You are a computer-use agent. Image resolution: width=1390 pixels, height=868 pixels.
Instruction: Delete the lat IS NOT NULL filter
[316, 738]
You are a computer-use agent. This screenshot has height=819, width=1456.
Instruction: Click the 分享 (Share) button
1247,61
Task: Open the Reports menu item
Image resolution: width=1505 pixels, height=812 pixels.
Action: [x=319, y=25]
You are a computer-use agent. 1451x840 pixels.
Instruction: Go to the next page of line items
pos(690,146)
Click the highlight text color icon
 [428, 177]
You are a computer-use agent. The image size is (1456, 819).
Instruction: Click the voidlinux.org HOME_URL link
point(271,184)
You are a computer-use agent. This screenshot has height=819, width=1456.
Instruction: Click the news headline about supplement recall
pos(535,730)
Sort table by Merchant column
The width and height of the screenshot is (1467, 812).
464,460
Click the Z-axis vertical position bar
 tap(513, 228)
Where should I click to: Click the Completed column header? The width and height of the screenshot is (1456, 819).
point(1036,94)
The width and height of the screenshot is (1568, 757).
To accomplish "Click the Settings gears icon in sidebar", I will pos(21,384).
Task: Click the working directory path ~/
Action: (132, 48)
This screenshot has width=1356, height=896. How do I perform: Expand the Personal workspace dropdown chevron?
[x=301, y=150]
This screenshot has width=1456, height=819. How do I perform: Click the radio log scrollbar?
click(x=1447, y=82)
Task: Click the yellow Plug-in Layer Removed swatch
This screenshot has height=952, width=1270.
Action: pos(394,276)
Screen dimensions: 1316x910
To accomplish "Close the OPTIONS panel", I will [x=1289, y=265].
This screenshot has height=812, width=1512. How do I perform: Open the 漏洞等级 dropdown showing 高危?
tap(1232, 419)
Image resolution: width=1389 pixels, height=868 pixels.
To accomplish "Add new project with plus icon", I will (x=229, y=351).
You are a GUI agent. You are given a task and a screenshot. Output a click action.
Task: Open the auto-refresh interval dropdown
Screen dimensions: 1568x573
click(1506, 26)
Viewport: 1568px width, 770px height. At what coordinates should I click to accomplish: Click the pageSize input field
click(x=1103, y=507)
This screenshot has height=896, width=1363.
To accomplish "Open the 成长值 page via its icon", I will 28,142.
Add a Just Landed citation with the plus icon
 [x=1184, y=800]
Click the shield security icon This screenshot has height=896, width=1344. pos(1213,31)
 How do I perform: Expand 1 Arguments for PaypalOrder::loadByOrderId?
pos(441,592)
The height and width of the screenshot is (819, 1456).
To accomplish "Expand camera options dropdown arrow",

__________

Required action:
Based on the entries above, please state how many lines include "computer", leaving out everything else.

Solution for this exercise:
5